## [EXERCISE AIM]
Edit the records below so that "Where should I click to" becomes "Where do I click to" wherever it appears. Leave all other text unchanged.

[Records from a data source]
┌────────

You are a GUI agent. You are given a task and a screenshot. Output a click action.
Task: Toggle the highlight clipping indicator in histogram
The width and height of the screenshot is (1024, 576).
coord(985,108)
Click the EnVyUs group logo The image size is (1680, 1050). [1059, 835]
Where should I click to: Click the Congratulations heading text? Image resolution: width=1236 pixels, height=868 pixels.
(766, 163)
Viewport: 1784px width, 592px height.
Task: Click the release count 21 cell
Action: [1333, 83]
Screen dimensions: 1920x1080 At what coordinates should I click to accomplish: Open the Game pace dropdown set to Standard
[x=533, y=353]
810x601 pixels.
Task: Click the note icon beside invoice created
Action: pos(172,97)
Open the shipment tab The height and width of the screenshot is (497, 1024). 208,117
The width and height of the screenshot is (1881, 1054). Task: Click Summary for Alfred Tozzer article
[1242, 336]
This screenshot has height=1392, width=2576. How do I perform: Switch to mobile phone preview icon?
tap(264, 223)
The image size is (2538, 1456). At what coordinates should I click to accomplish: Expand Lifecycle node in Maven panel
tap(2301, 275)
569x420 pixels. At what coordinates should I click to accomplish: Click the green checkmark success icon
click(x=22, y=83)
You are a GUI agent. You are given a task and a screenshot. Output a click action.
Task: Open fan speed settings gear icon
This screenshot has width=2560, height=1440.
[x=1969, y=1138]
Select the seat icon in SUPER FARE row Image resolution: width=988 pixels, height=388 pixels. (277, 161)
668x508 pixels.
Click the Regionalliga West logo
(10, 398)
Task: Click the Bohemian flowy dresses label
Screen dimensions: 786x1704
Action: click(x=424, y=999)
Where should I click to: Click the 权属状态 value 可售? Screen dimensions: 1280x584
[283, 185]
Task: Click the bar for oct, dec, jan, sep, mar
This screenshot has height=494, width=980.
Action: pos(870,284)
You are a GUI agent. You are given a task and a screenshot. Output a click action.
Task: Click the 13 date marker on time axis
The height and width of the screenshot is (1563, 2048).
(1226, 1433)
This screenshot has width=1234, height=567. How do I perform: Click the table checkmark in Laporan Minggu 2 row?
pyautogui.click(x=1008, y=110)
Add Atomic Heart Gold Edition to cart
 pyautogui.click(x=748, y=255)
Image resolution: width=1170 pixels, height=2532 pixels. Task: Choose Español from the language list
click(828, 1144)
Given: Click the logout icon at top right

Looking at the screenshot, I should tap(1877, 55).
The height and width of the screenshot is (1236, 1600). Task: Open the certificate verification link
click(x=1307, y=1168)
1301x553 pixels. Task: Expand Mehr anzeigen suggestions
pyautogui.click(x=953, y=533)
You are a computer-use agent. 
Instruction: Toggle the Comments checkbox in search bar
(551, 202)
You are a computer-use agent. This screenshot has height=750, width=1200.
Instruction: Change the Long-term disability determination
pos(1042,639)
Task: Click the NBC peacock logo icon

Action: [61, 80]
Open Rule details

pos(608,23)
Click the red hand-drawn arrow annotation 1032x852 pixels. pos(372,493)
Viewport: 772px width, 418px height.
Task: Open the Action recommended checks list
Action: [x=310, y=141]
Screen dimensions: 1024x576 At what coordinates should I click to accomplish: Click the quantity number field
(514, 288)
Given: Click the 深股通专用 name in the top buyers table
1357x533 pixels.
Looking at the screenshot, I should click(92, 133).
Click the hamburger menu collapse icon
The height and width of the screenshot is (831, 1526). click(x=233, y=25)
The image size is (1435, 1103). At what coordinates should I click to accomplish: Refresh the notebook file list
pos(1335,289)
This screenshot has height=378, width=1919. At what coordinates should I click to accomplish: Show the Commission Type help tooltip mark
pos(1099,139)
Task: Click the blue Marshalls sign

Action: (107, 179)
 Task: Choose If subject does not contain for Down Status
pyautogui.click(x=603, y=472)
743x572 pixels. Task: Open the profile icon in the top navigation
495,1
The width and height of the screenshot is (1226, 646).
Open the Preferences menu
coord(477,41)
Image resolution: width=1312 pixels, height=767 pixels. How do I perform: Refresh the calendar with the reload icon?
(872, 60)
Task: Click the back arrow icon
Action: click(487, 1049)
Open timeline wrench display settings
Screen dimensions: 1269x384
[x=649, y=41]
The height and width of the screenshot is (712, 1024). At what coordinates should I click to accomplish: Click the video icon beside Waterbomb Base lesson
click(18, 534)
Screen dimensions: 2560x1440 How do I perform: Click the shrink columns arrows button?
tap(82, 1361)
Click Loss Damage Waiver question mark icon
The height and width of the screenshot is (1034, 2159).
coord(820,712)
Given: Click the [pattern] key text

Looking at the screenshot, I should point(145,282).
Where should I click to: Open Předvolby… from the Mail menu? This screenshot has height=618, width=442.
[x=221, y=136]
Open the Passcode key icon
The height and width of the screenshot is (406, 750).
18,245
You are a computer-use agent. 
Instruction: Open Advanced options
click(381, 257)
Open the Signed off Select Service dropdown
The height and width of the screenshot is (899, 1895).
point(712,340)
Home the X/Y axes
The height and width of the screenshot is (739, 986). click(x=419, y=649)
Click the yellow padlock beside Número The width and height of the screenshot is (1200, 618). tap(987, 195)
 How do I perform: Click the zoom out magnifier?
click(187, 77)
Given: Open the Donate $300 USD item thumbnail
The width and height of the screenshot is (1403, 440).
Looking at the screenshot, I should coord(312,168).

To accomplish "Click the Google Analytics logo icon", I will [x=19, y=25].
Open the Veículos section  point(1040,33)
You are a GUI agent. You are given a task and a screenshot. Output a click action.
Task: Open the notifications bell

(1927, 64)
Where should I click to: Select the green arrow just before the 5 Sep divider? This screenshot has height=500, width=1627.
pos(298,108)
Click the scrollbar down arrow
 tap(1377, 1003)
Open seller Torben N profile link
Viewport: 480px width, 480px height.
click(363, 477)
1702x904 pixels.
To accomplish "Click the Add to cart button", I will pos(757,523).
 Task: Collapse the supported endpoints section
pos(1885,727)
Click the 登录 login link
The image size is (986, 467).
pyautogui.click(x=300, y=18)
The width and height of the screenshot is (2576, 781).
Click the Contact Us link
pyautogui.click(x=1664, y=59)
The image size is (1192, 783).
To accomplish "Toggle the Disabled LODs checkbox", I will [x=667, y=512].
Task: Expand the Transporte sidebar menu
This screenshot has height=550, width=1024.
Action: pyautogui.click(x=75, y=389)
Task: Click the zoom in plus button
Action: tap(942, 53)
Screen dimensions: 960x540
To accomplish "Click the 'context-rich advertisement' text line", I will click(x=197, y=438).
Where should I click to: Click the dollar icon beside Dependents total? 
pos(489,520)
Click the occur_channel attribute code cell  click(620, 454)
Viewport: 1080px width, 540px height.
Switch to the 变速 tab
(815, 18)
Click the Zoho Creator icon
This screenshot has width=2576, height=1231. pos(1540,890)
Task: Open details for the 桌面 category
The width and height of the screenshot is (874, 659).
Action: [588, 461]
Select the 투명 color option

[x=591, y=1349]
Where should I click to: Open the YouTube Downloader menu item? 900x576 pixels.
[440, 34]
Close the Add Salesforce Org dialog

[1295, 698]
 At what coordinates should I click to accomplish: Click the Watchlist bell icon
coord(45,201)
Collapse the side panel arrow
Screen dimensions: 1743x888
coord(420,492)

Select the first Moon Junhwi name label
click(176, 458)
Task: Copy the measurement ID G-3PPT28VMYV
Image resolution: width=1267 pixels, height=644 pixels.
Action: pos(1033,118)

└────────

## [WRITTEN REPLY]
You are a GUI agent. You are given a task and a screenshot. Output a click action.
Task: Toggle the highlight clipping indicator in histogram
The width and height of the screenshot is (1024, 576).
coord(985,108)
Click the EnVyUs group logo The image size is (1680, 1050). [1059, 835]
Where do I click to: Click the Congratulations heading text? Image resolution: width=1236 pixels, height=868 pixels.
(766, 163)
Viewport: 1784px width, 592px height.
Task: Click the release count 21 cell
Action: [1333, 83]
Screen dimensions: 1920x1080 At what coordinates should I click to accomplish: Open the Game pace dropdown set to Standard
[x=533, y=353]
810x601 pixels.
Task: Click the note icon beside invoice created
Action: pos(172,97)
Open the shipment tab The height and width of the screenshot is (497, 1024). 208,117
The width and height of the screenshot is (1881, 1054). Task: Click Summary for Alfred Tozzer article
[1242, 336]
This screenshot has height=1392, width=2576. How do I perform: Switch to mobile phone preview icon?
tap(264, 223)
The image size is (2538, 1456). At what coordinates should I click to accomplish: Expand Lifecycle node in Maven panel
tap(2301, 275)
569x420 pixels. At what coordinates should I click to accomplish: Click the green checkmark success icon
click(x=22, y=83)
You are a GUI agent. You are given a task and a screenshot. Output a click action.
Task: Open fan speed settings gear icon
This screenshot has width=2560, height=1440.
[x=1969, y=1138]
Select the seat icon in SUPER FARE row Image resolution: width=988 pixels, height=388 pixels. (277, 161)
668x508 pixels.
Click the Regionalliga West logo
(10, 398)
Task: Click the Bohemian flowy dresses label
Screen dimensions: 786x1704
Action: click(x=424, y=999)
Where do I click to: Click the 权属状态 value 可售? Screen dimensions: 1280x584
[283, 185]
Task: Click the bar for oct, dec, jan, sep, mar
This screenshot has height=494, width=980.
Action: pos(870,284)
You are a GUI agent. You are given a task and a screenshot. Output a click action.
Task: Click the 13 date marker on time axis
The height and width of the screenshot is (1563, 2048).
(1226, 1433)
This screenshot has width=1234, height=567. How do I perform: Click the table checkmark in Laporan Minggu 2 row?
pyautogui.click(x=1008, y=110)
Add Atomic Heart Gold Edition to cart
 pyautogui.click(x=748, y=255)
Image resolution: width=1170 pixels, height=2532 pixels. Task: Choose Español from the language list
click(828, 1144)
Given: Click the logout icon at top right

Looking at the screenshot, I should tap(1877, 55).
The height and width of the screenshot is (1236, 1600). Task: Open the certificate verification link
click(x=1307, y=1168)
1301x553 pixels. Task: Expand Mehr anzeigen suggestions
pyautogui.click(x=953, y=533)
You are a computer-use agent. 
Instruction: Toggle the Comments checkbox in search bar
(551, 202)
You are a computer-use agent. This screenshot has height=750, width=1200.
Instruction: Change the Long-term disability determination
pos(1042,639)
Task: Click the NBC peacock logo icon

Action: [61, 80]
Open Rule details

pos(608,23)
Click the red hand-drawn arrow annotation 1032x852 pixels. pos(372,493)
Viewport: 772px width, 418px height.
Task: Open the Action recommended checks list
Action: [x=310, y=141]
Screen dimensions: 1024x576 At what coordinates should I click to accomplish: Click the quantity number field
(514, 288)
Given: Click the 深股通专用 name in the top buyers table
1357x533 pixels.
Looking at the screenshot, I should click(92, 133).
Click the hamburger menu collapse icon
The height and width of the screenshot is (831, 1526). click(x=233, y=25)
The image size is (1435, 1103). At what coordinates should I click to accomplish: Refresh the notebook file list
pos(1335,289)
This screenshot has height=378, width=1919. At what coordinates should I click to accomplish: Show the Commission Type help tooltip mark
pos(1099,139)
Task: Click the blue Marshalls sign

Action: (107, 179)
 Task: Choose If subject does not contain for Down Status
pyautogui.click(x=603, y=472)
743x572 pixels. Task: Open the profile icon in the top navigation
495,1
The width and height of the screenshot is (1226, 646).
Open the Preferences menu
coord(477,41)
Image resolution: width=1312 pixels, height=767 pixels. How do I perform: Refresh the calendar with the reload icon?
(872, 60)
Task: Click the back arrow icon
Action: click(487, 1049)
Open timeline wrench display settings
Screen dimensions: 1269x384
[x=649, y=41]
The height and width of the screenshot is (712, 1024). At what coordinates should I click to accomplish: Click the video icon beside Waterbomb Base lesson
click(18, 534)
Screen dimensions: 2560x1440 How do I perform: Click the shrink columns arrows button?
tap(82, 1361)
Click Loss Damage Waiver question mark icon
The height and width of the screenshot is (1034, 2159).
coord(820,712)
Given: Click the [pattern] key text

Looking at the screenshot, I should point(145,282).
Where do I click to: Open Předvolby… from the Mail menu? This screenshot has height=618, width=442.
[x=221, y=136]
Open the Passcode key icon
The height and width of the screenshot is (406, 750).
18,245
You are a computer-use agent. 
Instruction: Open Advanced options
click(381, 257)
Open the Signed off Select Service dropdown
The height and width of the screenshot is (899, 1895).
point(712,340)
Home the X/Y axes
The height and width of the screenshot is (739, 986). click(x=419, y=649)
Click the yellow padlock beside Número The width and height of the screenshot is (1200, 618). tap(987, 195)
 How do I perform: Click the zoom out magnifier?
click(187, 77)
Given: Open the Donate $300 USD item thumbnail
The width and height of the screenshot is (1403, 440).
Looking at the screenshot, I should coord(312,168).

To accomplish "Click the Google Analytics logo icon", I will [x=19, y=25].
Open the Veículos section  point(1040,33)
You are a GUI agent. You are given a task and a screenshot. Output a click action.
Task: Open the notifications bell

(1927, 64)
Where do I click to: Select the green arrow just before the 5 Sep divider? This screenshot has height=500, width=1627.
pos(298,108)
Click the scrollbar down arrow
 tap(1377, 1003)
Open seller Torben N profile link
Viewport: 480px width, 480px height.
click(363, 477)
1702x904 pixels.
To accomplish "Click the Add to cart button", I will pos(757,523).
 Task: Collapse the supported endpoints section
pos(1885,727)
Click the 登录 login link
The image size is (986, 467).
pyautogui.click(x=300, y=18)
The width and height of the screenshot is (2576, 781).
Click the Contact Us link
pyautogui.click(x=1664, y=59)
The image size is (1192, 783).
To accomplish "Toggle the Disabled LODs checkbox", I will [x=667, y=512].
Task: Expand the Transporte sidebar menu
This screenshot has height=550, width=1024.
Action: pyautogui.click(x=75, y=389)
Task: Click the zoom in plus button
Action: tap(942, 53)
Screen dimensions: 960x540
To accomplish "Click the 'context-rich advertisement' text line", I will click(x=197, y=438).
Where do I click to: Click the dollar icon beside Dependents total? 
pos(489,520)
Click the occur_channel attribute code cell  click(620, 454)
Viewport: 1080px width, 540px height.
Switch to the 变速 tab
(815, 18)
Click the Zoho Creator icon
This screenshot has width=2576, height=1231. pos(1540,890)
Task: Open details for the 桌面 category
The width and height of the screenshot is (874, 659).
Action: [588, 461]
Select the 투명 color option

[x=591, y=1349]
Where do I click to: Open the YouTube Downloader menu item? 900x576 pixels.
[440, 34]
Close the Add Salesforce Org dialog

[1295, 698]
 At what coordinates should I click to accomplish: Click the Watchlist bell icon
coord(45,201)
Collapse the side panel arrow
Screen dimensions: 1743x888
coord(420,492)

Select the first Moon Junhwi name label
click(176, 458)
Task: Copy the measurement ID G-3PPT28VMYV
Image resolution: width=1267 pixels, height=644 pixels.
Action: pos(1033,118)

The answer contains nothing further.